- **WHAT THIS TASK INVOLVES**
All entries should be output exactly as they stand.

[Records contained in a dataset]
<<<<

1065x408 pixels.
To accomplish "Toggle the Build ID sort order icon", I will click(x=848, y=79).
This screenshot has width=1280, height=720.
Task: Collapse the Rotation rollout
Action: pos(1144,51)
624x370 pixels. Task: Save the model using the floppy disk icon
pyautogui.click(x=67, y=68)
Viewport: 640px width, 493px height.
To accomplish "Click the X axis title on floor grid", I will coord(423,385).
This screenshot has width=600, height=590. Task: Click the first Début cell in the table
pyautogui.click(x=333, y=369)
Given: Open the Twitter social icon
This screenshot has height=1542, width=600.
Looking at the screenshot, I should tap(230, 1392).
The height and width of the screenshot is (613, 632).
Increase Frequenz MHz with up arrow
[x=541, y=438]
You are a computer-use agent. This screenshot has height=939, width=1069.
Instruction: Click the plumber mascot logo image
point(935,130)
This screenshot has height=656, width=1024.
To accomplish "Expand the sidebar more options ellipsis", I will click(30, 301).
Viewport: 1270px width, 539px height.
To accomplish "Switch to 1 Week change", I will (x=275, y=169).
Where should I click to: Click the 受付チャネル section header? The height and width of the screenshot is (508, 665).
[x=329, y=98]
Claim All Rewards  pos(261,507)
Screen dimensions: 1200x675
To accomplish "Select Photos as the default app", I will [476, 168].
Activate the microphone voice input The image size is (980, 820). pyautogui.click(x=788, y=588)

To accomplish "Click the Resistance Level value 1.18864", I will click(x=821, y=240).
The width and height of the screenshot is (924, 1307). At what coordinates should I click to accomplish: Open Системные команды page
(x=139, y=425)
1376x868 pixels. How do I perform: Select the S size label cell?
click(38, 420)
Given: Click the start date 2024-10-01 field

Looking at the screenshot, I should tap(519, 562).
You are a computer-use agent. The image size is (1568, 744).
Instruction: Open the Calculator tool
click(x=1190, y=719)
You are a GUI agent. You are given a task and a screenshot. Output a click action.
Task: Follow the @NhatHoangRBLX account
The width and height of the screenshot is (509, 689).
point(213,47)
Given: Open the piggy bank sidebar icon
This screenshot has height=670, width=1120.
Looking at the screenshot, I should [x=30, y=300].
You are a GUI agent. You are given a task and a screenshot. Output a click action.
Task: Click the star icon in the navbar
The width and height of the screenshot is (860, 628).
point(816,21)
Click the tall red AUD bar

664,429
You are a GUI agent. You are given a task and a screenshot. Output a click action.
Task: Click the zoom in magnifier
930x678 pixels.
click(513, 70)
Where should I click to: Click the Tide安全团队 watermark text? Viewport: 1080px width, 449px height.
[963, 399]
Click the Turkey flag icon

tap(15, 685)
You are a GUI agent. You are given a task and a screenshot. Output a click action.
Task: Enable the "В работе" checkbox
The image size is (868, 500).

>>>>

- **TASK RESPONSE**
1065x408 pixels.
To accomplish "Toggle the Build ID sort order icon", I will click(x=848, y=79).
This screenshot has width=1280, height=720.
Task: Collapse the Rotation rollout
Action: pos(1144,51)
624x370 pixels. Task: Save the model using the floppy disk icon
pyautogui.click(x=67, y=68)
Viewport: 640px width, 493px height.
To accomplish "Click the X axis title on floor grid", I will coord(423,385).
This screenshot has width=600, height=590. Task: Click the first Début cell in the table
pyautogui.click(x=333, y=369)
Given: Open the Twitter social icon
This screenshot has height=1542, width=600.
Looking at the screenshot, I should tap(230, 1392).
The height and width of the screenshot is (613, 632).
Increase Frequenz MHz with up arrow
[x=541, y=438]
You are a computer-use agent. This screenshot has height=939, width=1069.
Instruction: Click the plumber mascot logo image
point(935,130)
This screenshot has height=656, width=1024.
To accomplish "Expand the sidebar more options ellipsis", I will click(30, 301).
Viewport: 1270px width, 539px height.
To accomplish "Switch to 1 Week change", I will (x=275, y=169).
Where should I click to: Click the 受付チャネル section header? The height and width of the screenshot is (508, 665).
[x=329, y=98]
Claim All Rewards  pos(261,507)
Screen dimensions: 1200x675
To accomplish "Select Photos as the default app", I will [476, 168].
Activate the microphone voice input The image size is (980, 820). pyautogui.click(x=788, y=588)

To accomplish "Click the Resistance Level value 1.18864", I will click(x=821, y=240).
The width and height of the screenshot is (924, 1307). At what coordinates should I click to accomplish: Open Системные команды page
(x=139, y=425)
1376x868 pixels. How do I perform: Select the S size label cell?
click(38, 420)
Given: Click the start date 2024-10-01 field

Looking at the screenshot, I should tap(519, 562).
You are a computer-use agent. The image size is (1568, 744).
Instruction: Open the Calculator tool
click(x=1190, y=719)
You are a GUI agent. You are given a task and a screenshot. Output a click action.
Task: Follow the @NhatHoangRBLX account
The width and height of the screenshot is (509, 689).
point(213,47)
Given: Open the piggy bank sidebar icon
This screenshot has height=670, width=1120.
Looking at the screenshot, I should [x=30, y=300].
You are a GUI agent. You are given a task and a screenshot. Output a click action.
Task: Click the star icon in the navbar
The width and height of the screenshot is (860, 628).
point(816,21)
Click the tall red AUD bar

664,429
You are a GUI agent. You are given a task and a screenshot. Output a click action.
Task: Click the zoom in magnifier
930x678 pixels.
click(513, 70)
Where should I click to: Click the Tide安全团队 watermark text? Viewport: 1080px width, 449px height.
[963, 399]
Click the Turkey flag icon

tap(15, 685)
You are a GUI agent. You are given a task and a screenshot. Output a click action.
Task: Enable the "В работе" checkbox
The image size is (868, 500).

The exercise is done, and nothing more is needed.